# SQL Indexes


# Table of Contents

1. [What is an Index?](#what-is-an-index)
2. [How We Use Indexes](#how-we-use-indexes)
   - [Example of Using Indexes](#example-of-using-indexes)
3. [When to Use Indexes or Not](#when-to-use-indexes-or-not)
   - [When to Use Indexes](#when-to-use-indexes)
   - [When Not to Use Indexes](#when-not-to-use-indexes)
4. [Drawbacks of Using Indexes](#drawbacks-of-using-indexes)
5. [B+ Trees](#b-trees)
   - [Why Does Using an Index Improve Lookup Speed?](#why-does-using-an-index-improve-lookup-speed)
   - [How Data Retrieval Works with B+ Trees](#how-data-retrieval-works-with-b-trees)
6. [Multi-Column Indexes](#multi-column-indexes)
   - [Key Considerations](#key-considerations)
7. [Covering Indexes](#covering-indexes)
   - [Example of a Covering Index](#example-of-a-covering-index)


## 1. What is an Index?

An **index** is a separate data structure that a database uses to look up data quickly.
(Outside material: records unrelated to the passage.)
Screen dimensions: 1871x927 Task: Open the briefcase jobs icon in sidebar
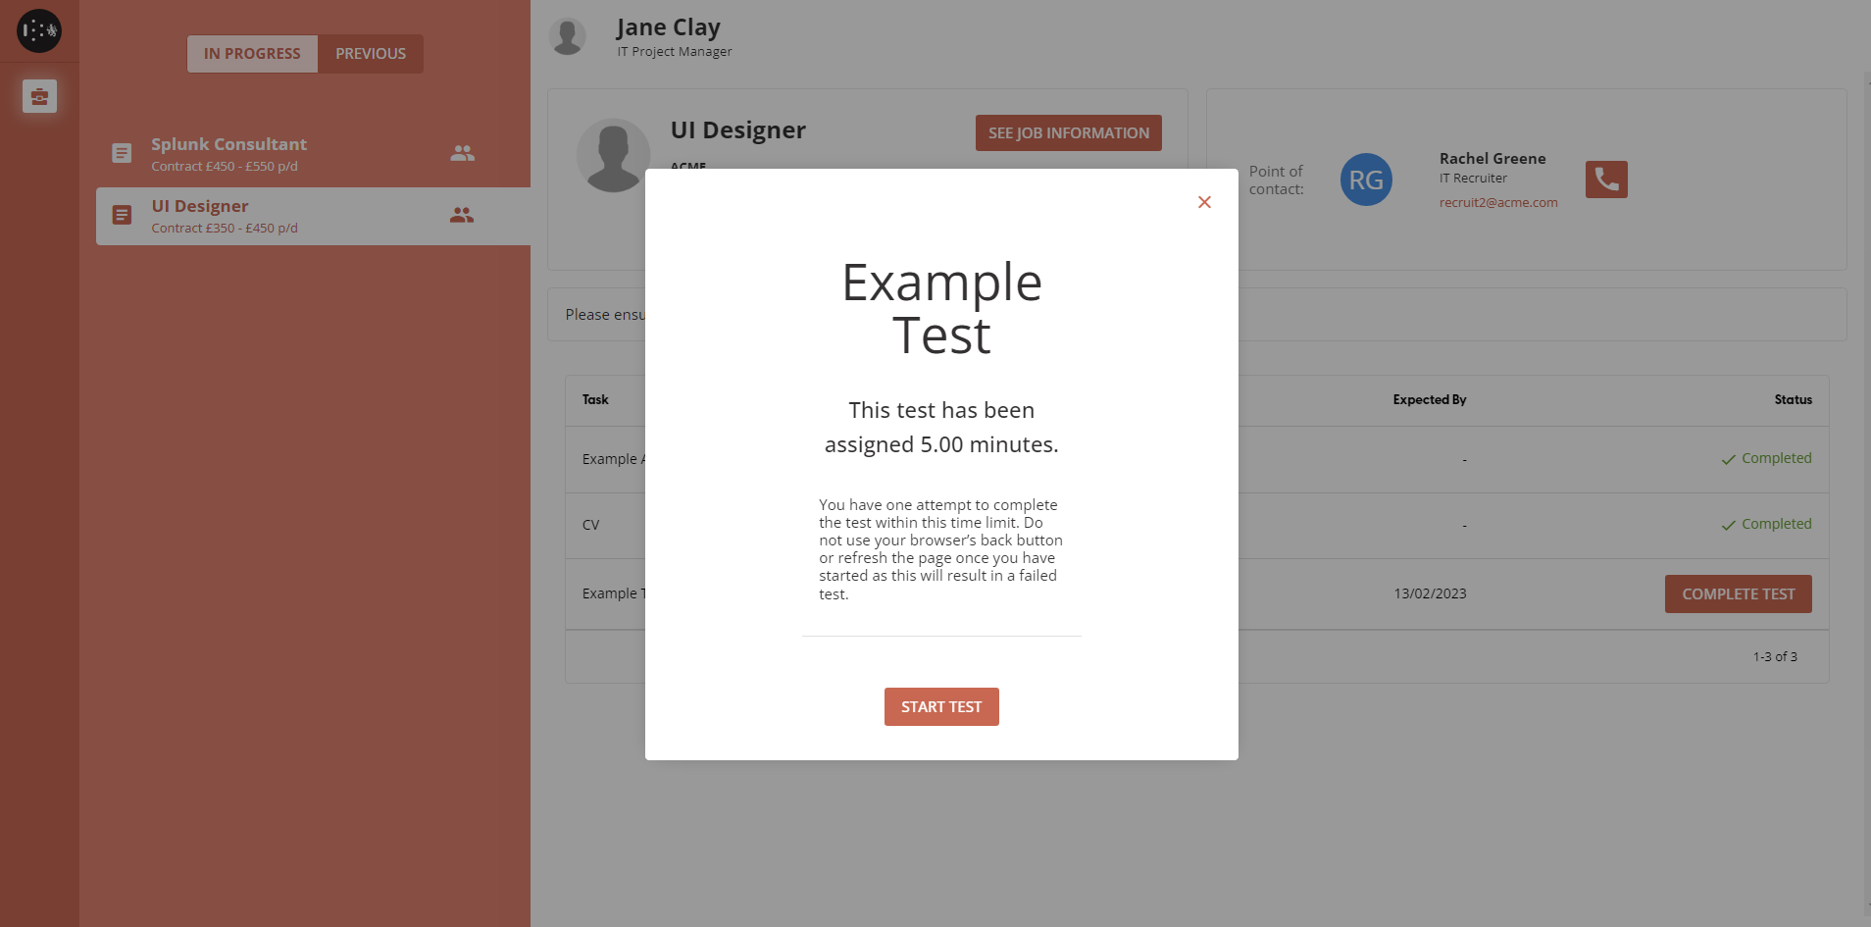(39, 96)
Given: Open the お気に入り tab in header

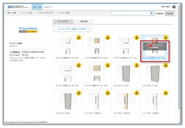Looking at the screenshot, I should coord(48,7).
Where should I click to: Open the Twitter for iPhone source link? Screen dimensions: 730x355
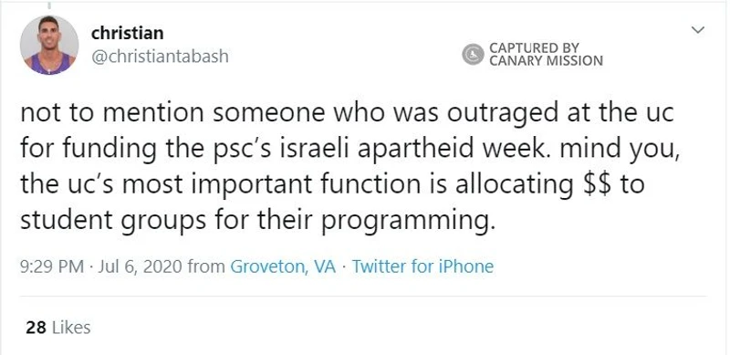click(x=422, y=266)
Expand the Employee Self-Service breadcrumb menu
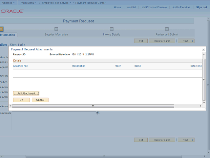 click(x=56, y=3)
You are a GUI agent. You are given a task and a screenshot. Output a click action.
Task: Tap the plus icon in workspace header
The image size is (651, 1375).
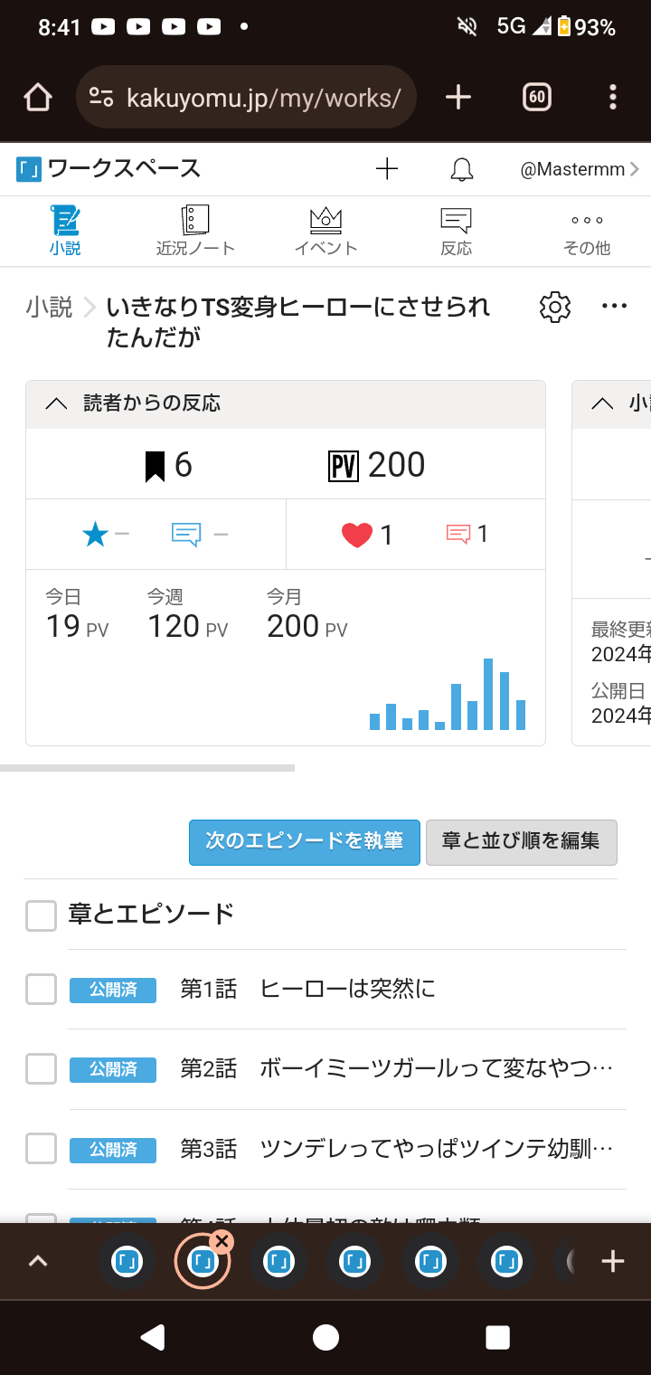click(x=387, y=169)
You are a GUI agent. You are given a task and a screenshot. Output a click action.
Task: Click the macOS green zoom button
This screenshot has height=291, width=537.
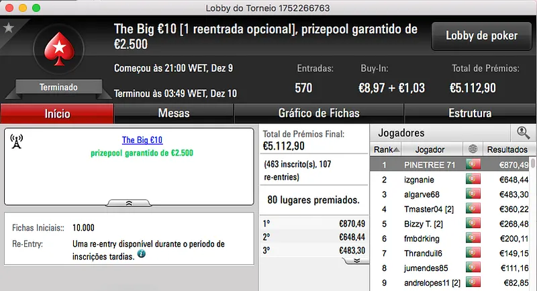(x=35, y=8)
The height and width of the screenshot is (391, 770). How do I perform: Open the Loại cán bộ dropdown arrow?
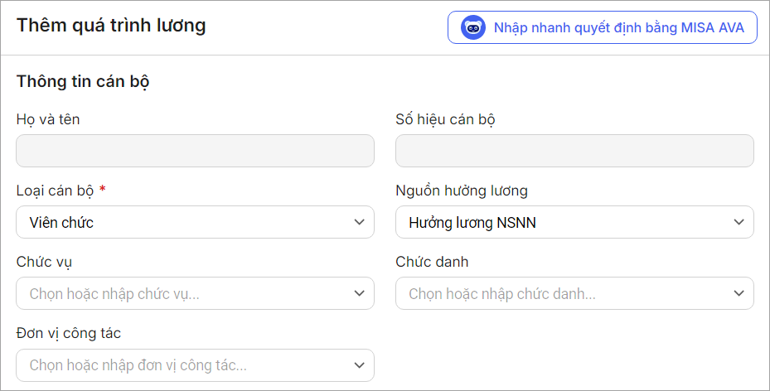point(359,222)
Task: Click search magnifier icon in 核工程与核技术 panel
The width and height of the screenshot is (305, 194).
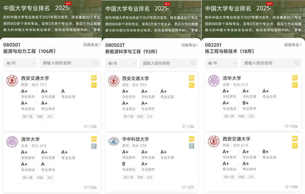Action: [295, 63]
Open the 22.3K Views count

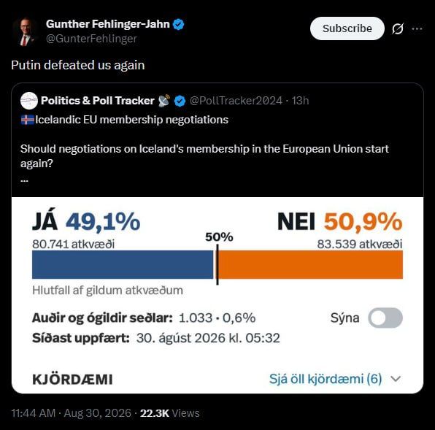(170, 413)
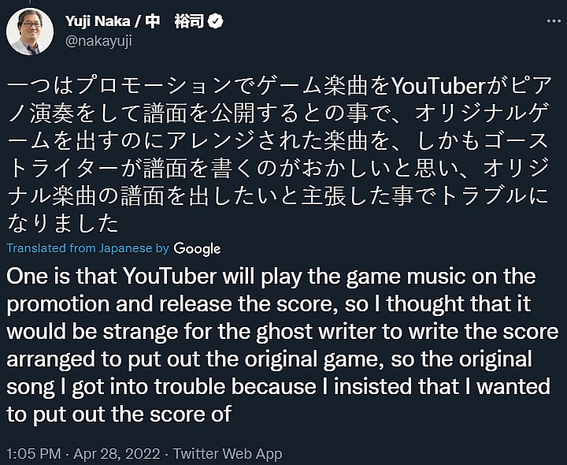The height and width of the screenshot is (465, 567).
Task: Click the kanji name "中 裕司"
Action: click(174, 22)
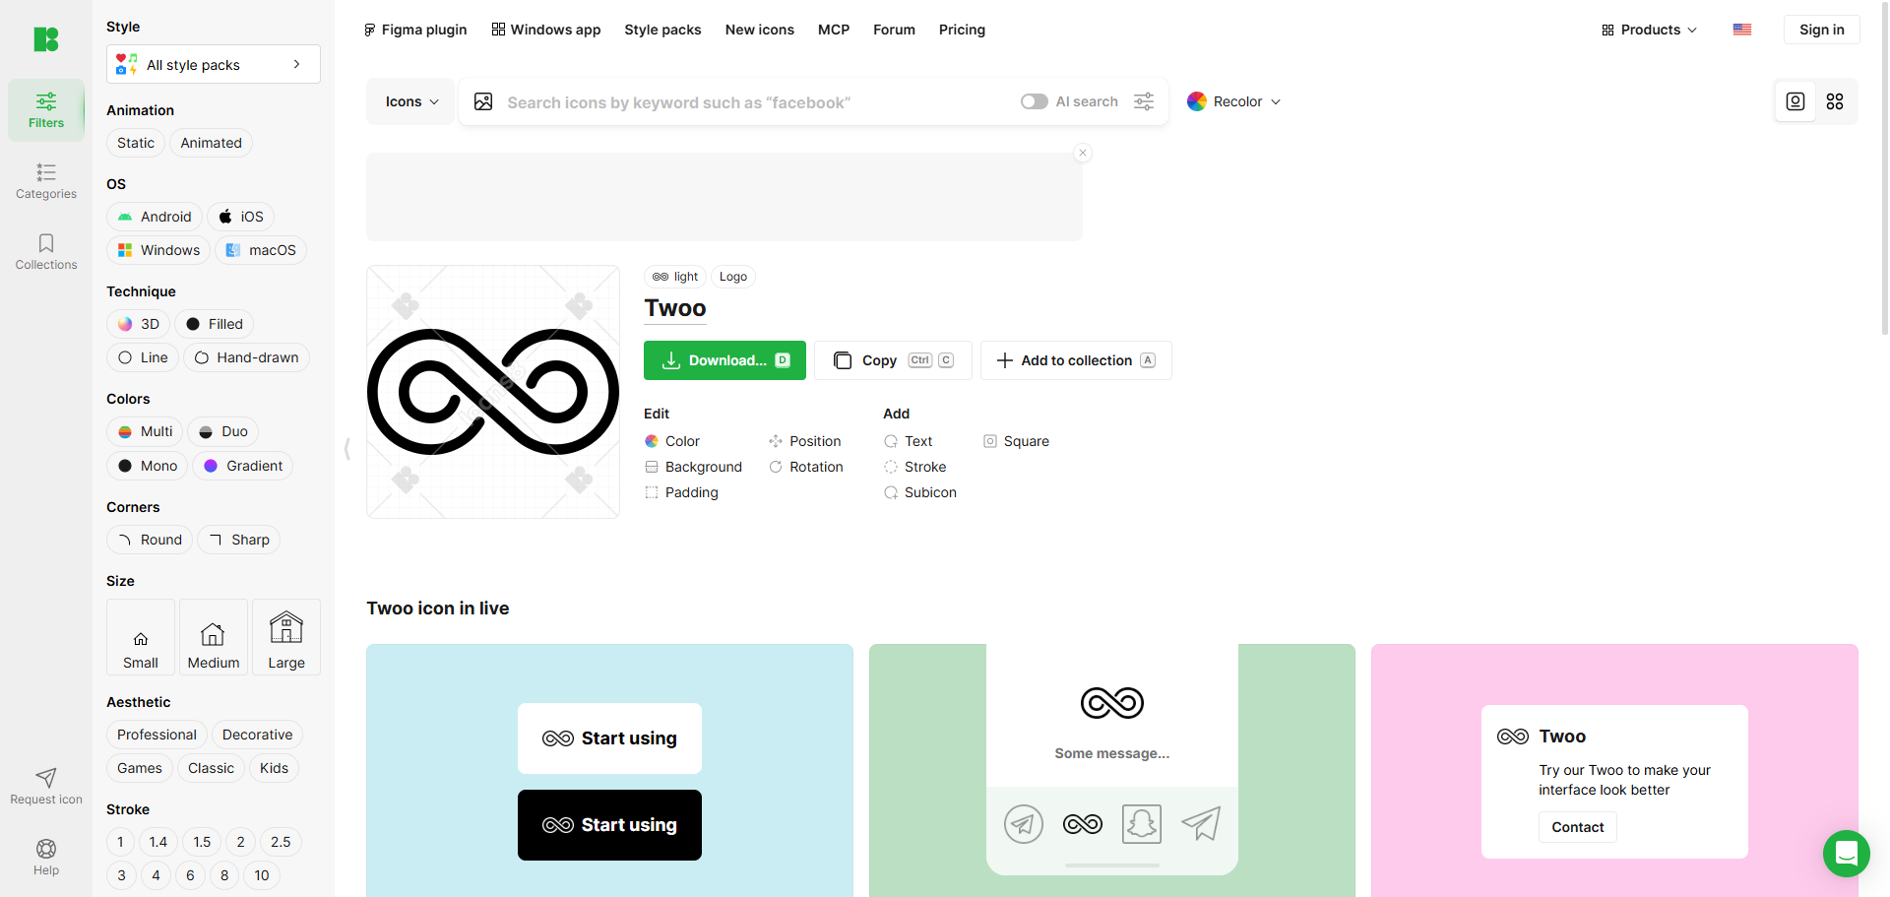Toggle the AI search switch

pyautogui.click(x=1034, y=102)
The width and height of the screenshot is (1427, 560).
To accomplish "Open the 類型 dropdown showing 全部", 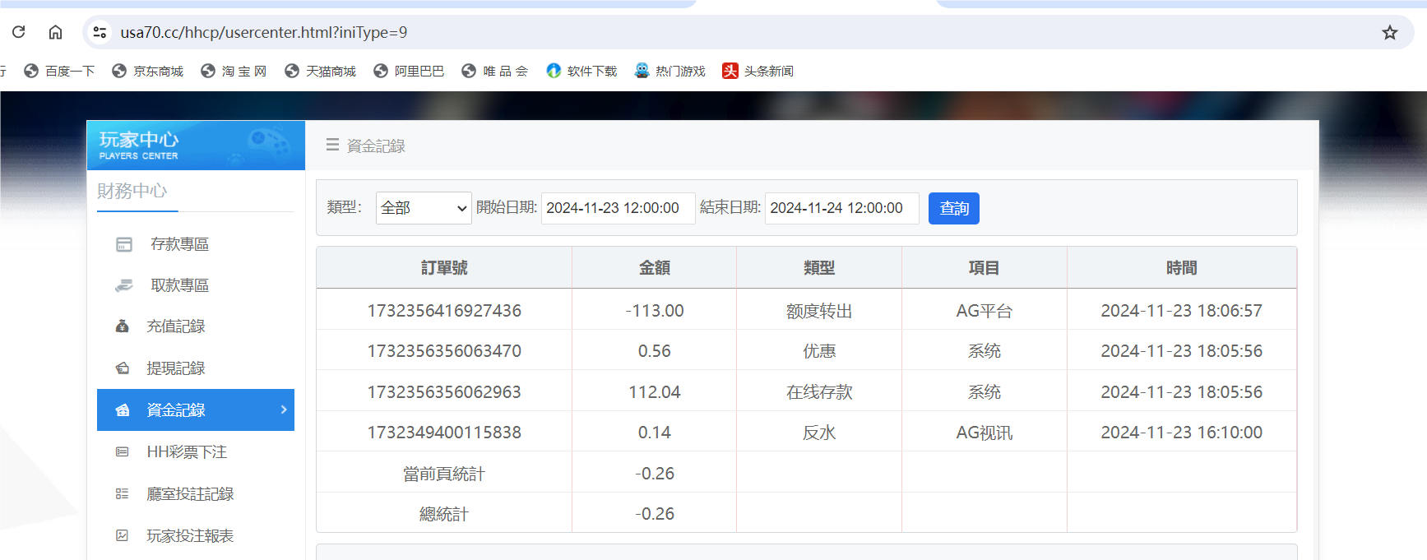I will [x=423, y=208].
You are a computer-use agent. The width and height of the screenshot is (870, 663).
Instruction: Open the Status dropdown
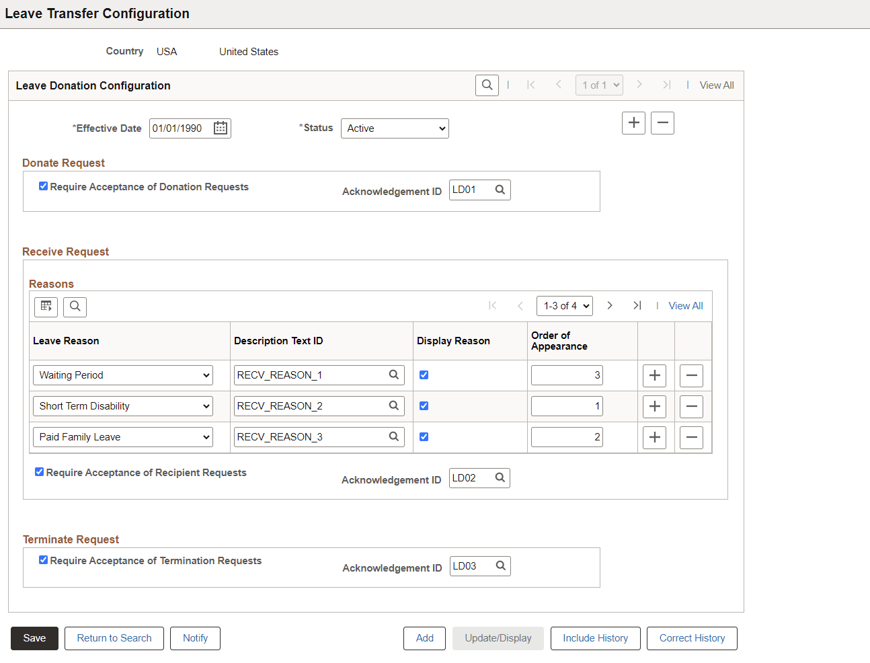tap(395, 128)
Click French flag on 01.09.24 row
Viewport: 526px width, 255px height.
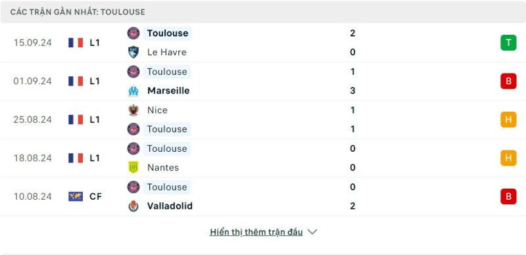[76, 81]
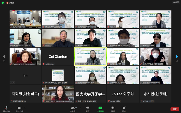This screenshot has width=181, height=113.
Task: Expand video options arrow beside camera
Action: coord(25,108)
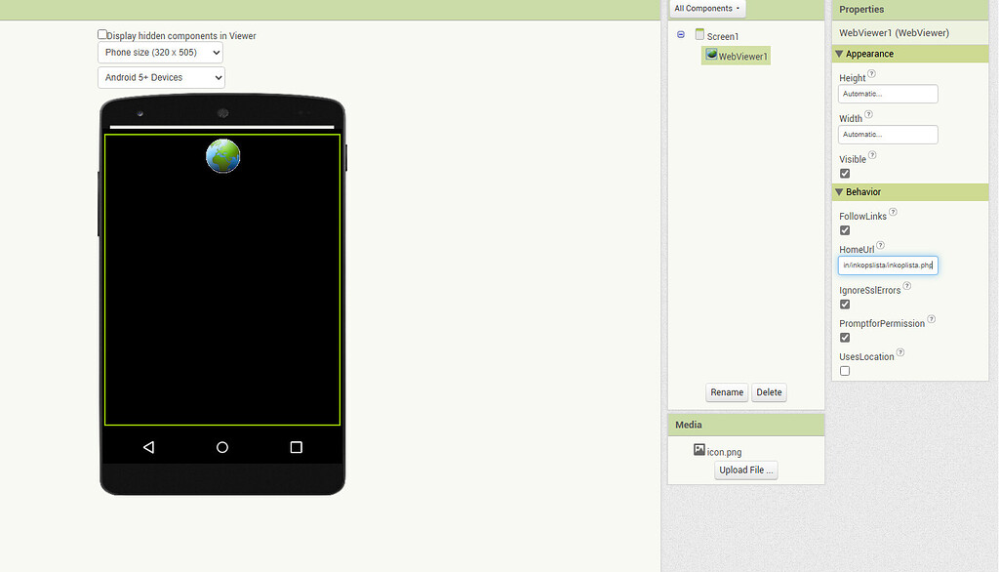Open the Phone size dropdown
This screenshot has height=572, width=999.
click(x=160, y=52)
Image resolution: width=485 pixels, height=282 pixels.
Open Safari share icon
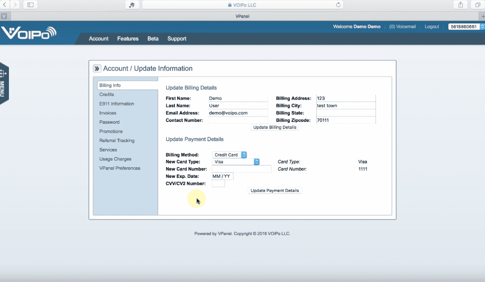(460, 5)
It is primarily used to avoid table scans, which involve scanning data row by row and can be very costly in terms of time and resources. The cost of a table scan is proportional to the number of rows in the table.

## 2. How We Use Indexes

Indexes are used to improve the speed of data retrieval operations by providing a quick way to look up data without scanning the entire table. They can be created on one or more columns of a table, and the database uses these indexes to efficiently find rows that match a specific condition.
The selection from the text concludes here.